TASK STATEMENT: Leave out all images and set down the records exactly as given.

..........

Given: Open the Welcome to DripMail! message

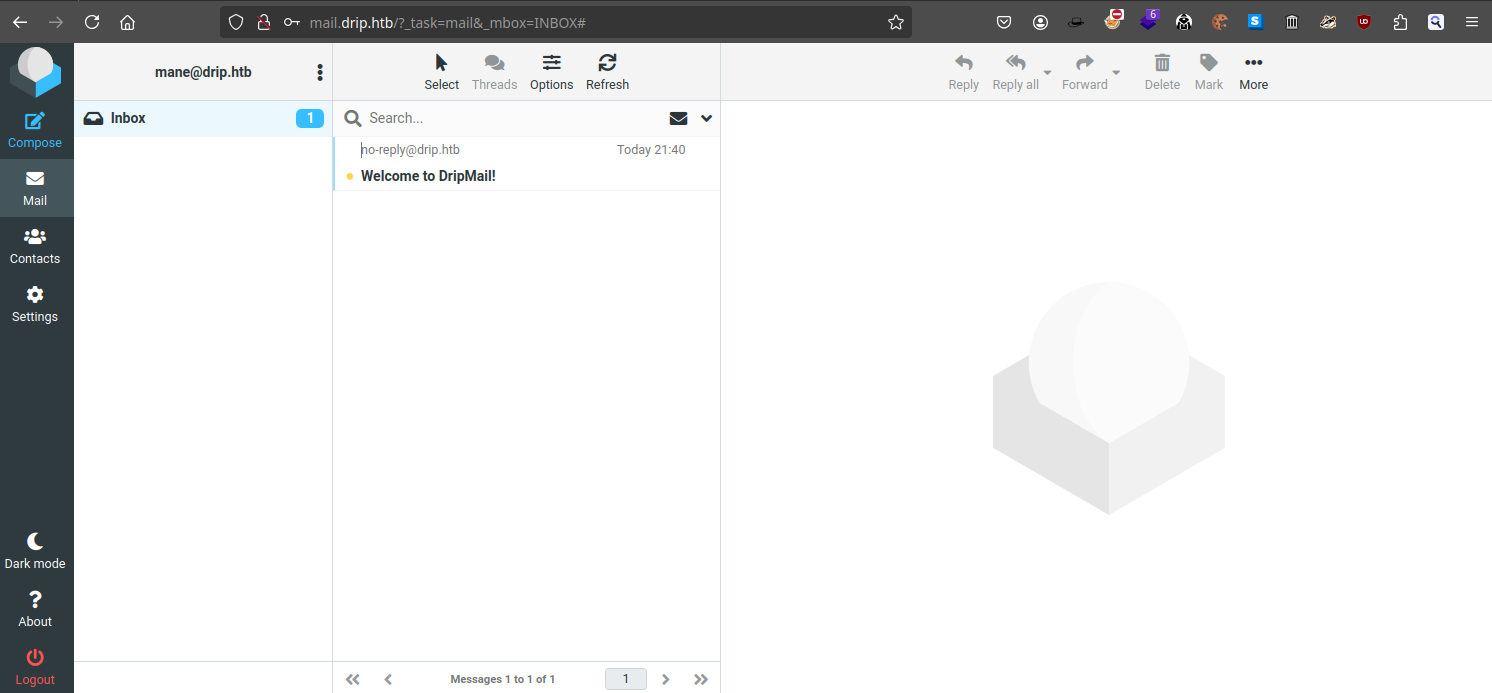Looking at the screenshot, I should coord(428,176).
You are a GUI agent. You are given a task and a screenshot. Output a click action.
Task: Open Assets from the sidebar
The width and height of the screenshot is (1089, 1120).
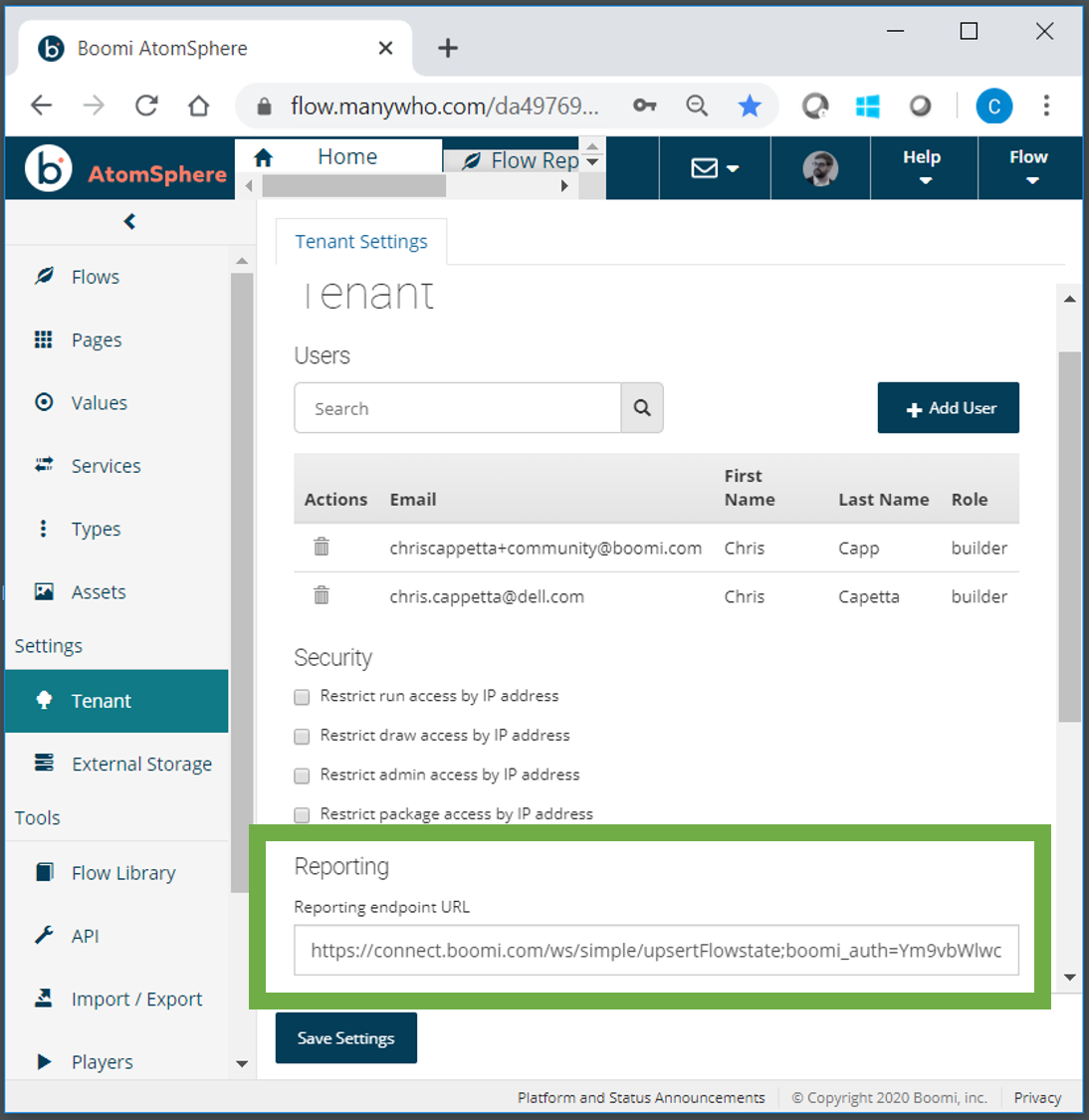99,591
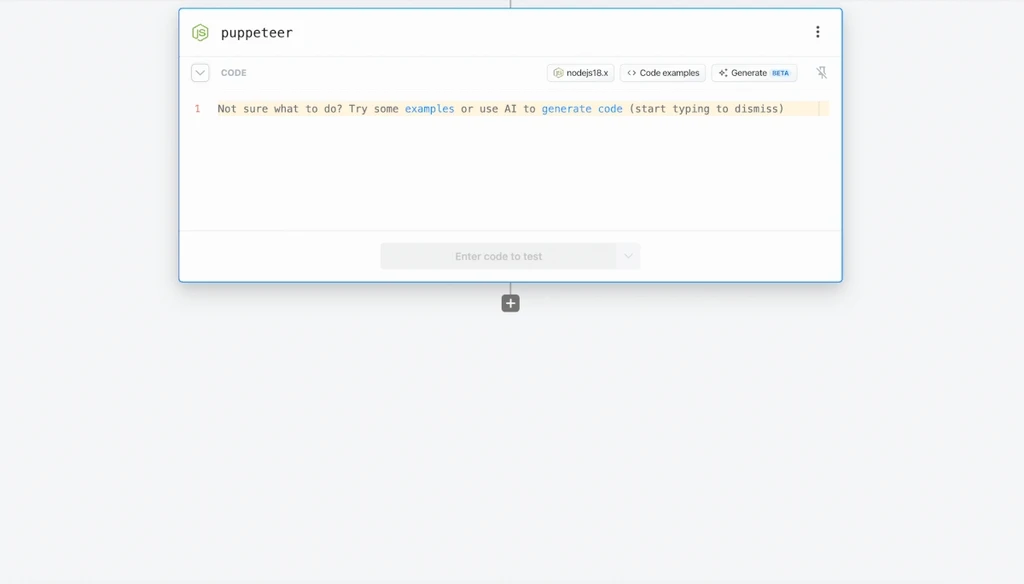Collapse the CODE section with the chevron
Screen dimensions: 1024x584
(x=200, y=73)
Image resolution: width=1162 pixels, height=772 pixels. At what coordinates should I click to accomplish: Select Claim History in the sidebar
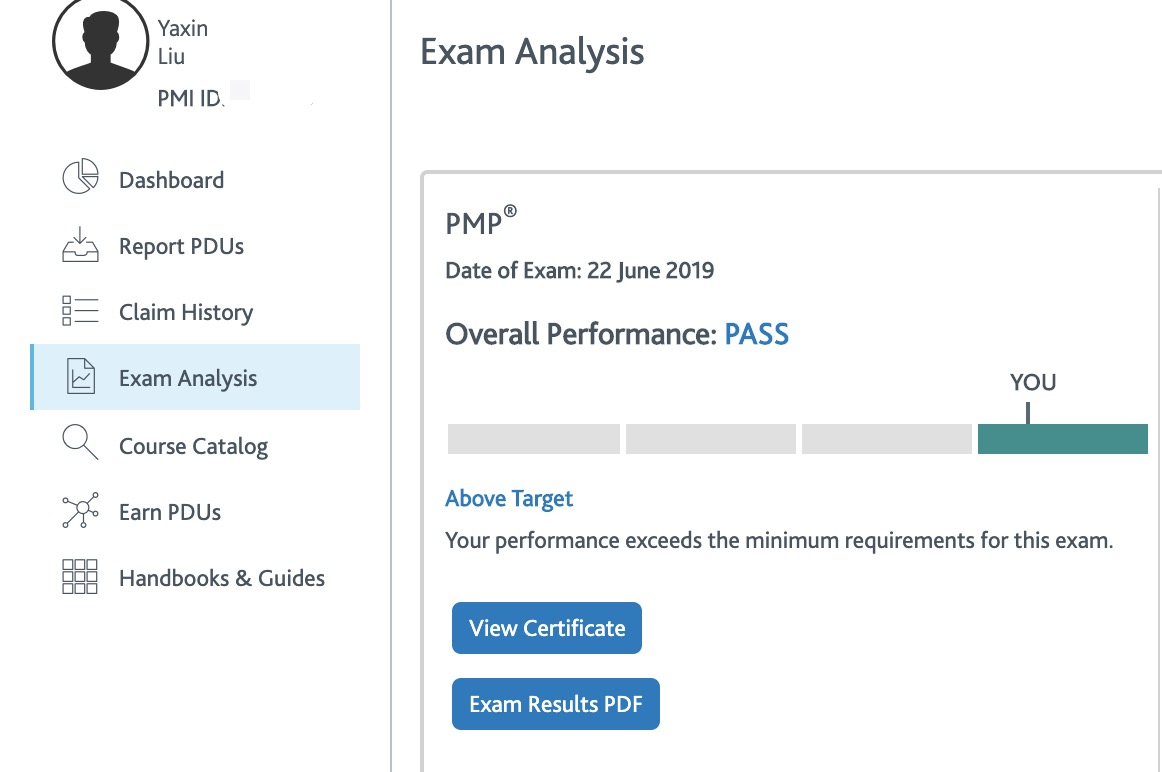click(186, 313)
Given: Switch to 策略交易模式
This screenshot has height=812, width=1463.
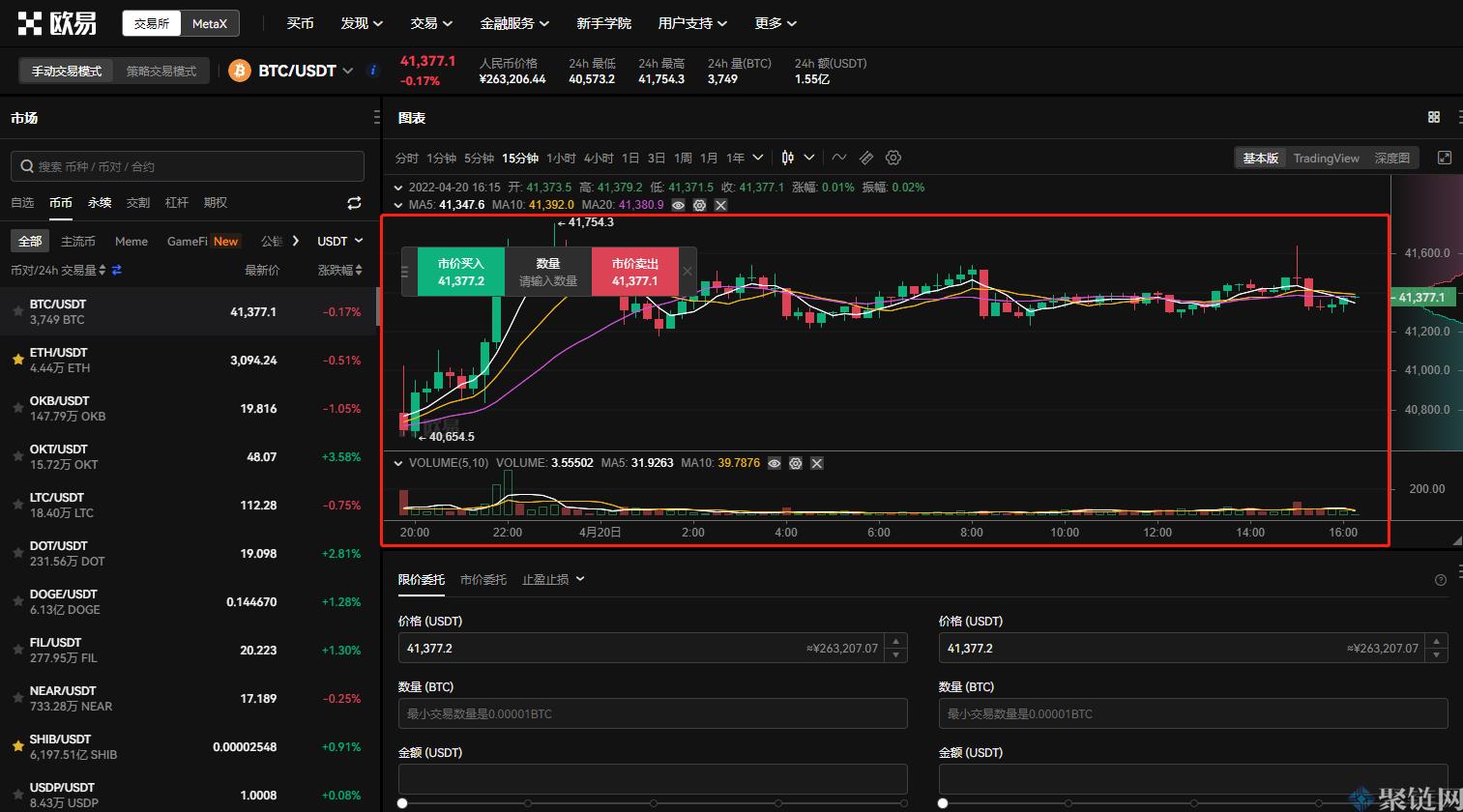Looking at the screenshot, I should [x=161, y=71].
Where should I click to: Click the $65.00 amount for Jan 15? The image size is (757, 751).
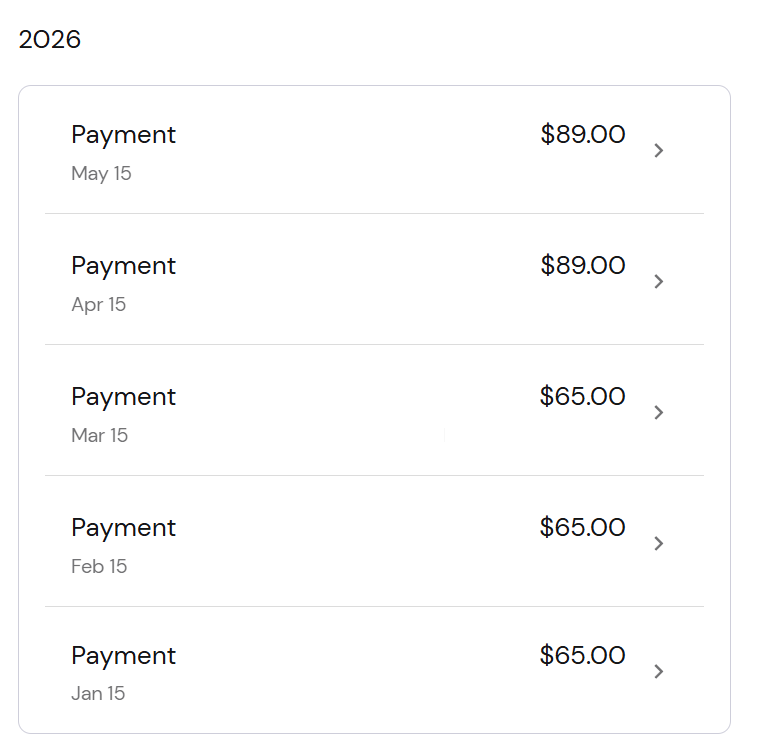coord(583,655)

..........

FINISHED TASK:
Given: Open the Welcome to DripMail! message

Looking at the screenshot, I should coord(428,176).
You are a GUI agent. You are given a task and a screenshot. Output a click action.
Task: Open Assets from the sidebar
The width and height of the screenshot is (1089, 1120).
99,591
Collapse the CODE section with the chevron
Screen dimensions: 1024x584
(x=200, y=73)
Image resolution: width=1162 pixels, height=772 pixels. At what coordinates should I click to accomplish: Select Claim History in the sidebar
click(186, 313)
Given: Switch to 策略交易模式
This screenshot has height=812, width=1463.
Looking at the screenshot, I should [x=161, y=71].
Where should I click to: Click the $65.00 amount for Jan 15? The image size is (757, 751).
coord(583,655)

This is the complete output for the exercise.